渋沢敬三(1896~1963)は幼少時から、生物学者になることが夢でした。しかし、実業界に身を置き偉業をなした祖父・渋沢栄一(1840~1931)の後を継ぐことになり、大学では経済学を学びました。

銀行員となった渋沢は学問への憧れを捨て去れず、親しい仲間たちと学術倶楽部を組織し、玩具研究を始めました。その拠点としたのが自邸内の物置に設けた小部屋です。それを「アチックミューゼアム(Attic Museum)」、つまり屋根裏部屋の博物館と名づけたのです。

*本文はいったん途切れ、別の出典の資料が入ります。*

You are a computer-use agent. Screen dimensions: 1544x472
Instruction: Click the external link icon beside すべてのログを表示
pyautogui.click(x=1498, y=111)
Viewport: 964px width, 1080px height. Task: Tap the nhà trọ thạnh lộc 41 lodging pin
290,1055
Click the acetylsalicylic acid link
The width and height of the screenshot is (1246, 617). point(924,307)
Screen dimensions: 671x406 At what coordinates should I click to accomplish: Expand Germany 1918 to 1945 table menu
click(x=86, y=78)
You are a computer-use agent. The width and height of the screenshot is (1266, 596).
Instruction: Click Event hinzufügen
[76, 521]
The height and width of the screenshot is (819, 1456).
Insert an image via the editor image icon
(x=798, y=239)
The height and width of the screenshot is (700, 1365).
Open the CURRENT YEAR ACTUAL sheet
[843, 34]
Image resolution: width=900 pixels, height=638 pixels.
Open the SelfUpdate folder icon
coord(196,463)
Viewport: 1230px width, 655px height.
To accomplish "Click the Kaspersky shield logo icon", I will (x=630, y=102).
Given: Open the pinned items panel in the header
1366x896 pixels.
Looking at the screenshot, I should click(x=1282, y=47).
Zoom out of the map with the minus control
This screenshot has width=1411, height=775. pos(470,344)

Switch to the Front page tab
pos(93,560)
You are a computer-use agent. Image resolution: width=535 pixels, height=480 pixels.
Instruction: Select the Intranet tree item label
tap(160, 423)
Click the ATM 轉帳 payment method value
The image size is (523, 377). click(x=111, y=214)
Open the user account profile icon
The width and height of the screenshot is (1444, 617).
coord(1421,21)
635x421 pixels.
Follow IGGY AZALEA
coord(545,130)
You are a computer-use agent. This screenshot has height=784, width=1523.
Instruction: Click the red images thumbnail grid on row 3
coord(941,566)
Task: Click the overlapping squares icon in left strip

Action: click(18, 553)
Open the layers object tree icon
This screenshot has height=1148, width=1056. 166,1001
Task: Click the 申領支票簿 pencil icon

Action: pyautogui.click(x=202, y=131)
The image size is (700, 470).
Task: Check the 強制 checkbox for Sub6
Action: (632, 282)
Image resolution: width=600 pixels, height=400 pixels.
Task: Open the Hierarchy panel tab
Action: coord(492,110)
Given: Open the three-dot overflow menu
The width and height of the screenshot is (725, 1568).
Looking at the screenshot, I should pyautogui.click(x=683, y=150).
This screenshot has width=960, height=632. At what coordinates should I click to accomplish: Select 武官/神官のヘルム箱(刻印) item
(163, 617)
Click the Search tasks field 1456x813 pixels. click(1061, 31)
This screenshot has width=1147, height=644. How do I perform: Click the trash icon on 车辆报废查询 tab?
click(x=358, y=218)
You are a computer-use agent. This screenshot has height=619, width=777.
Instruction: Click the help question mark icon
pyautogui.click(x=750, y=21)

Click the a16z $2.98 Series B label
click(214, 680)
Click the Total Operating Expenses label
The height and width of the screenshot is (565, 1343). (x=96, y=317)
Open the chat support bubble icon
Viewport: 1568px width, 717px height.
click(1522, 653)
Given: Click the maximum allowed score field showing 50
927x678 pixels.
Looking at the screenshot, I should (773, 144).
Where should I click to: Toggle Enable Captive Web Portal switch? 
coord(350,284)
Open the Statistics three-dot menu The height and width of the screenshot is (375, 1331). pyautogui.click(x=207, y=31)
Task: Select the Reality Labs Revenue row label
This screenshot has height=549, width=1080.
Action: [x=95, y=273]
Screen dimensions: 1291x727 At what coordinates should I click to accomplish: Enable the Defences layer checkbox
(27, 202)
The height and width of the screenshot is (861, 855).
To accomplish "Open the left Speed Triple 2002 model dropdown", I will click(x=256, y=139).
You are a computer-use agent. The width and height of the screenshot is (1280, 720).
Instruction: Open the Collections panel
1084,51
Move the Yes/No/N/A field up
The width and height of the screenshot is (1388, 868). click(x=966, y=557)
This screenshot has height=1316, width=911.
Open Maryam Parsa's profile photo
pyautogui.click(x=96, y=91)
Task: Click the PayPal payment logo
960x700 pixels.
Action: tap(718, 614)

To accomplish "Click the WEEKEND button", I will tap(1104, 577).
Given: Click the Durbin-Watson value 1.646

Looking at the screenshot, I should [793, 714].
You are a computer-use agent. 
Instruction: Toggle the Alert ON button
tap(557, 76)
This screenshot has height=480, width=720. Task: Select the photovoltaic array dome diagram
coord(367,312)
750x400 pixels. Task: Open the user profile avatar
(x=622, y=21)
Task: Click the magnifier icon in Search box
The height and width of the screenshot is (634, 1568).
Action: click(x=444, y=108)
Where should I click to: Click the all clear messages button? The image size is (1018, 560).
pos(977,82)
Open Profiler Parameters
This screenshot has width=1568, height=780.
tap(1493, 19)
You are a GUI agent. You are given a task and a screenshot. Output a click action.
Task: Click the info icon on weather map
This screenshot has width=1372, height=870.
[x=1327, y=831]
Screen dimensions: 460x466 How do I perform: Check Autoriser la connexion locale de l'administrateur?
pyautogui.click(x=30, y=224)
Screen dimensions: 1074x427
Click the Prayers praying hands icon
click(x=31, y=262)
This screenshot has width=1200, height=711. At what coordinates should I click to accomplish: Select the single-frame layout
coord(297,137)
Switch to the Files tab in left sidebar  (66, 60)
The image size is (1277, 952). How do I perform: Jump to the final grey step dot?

玩具から始まった研究は、庶民の生活資料の収集と調査へ向かいます。渋沢はこうした資料を「民具」と命名しました。そして日本の民具研究から周辺諸民族の物質文化の比較研究へと研究領域をひろげ、独自の渋沢民俗学を形成しました。

 

研究機関としての博物館を重要視していた渋沢は、1936(昭和11)年に「日本民族博物館」設立を国に建議しましたが実現せず、39年に自ら東京の保谷(現西東京市)に日本民族学会附属民族学博物館を開設しました。そこに、研究同人たちと集めた民具が展示されたのです。それから35年後に誕生したみんぱくは、アチックミューゼアムの約28,000 件の民具と民具研究の思想を受け継いできました。アチックミューゼアムが私たちみんぱくの原点なのです。

今年、2013(平成25)年は、渋沢敬三の没後50年となる記念すべき年です。これを機に、敬三の人間像と業績を、総合的に検証・研究し、その成果を広く一般に提供することを目的とする「渋沢敬三記念事業」が立ち上がりました。本特別展はその一環として、本館が主体となって実施するものです。

本特別展では、昭和30年頃までの日本各地でつかわれていた生活用具を展示しています。身近な材料でできた手づくりの民具に、自然となじんできた日本人の暮らしの原風景を感じとってくださることを願っています。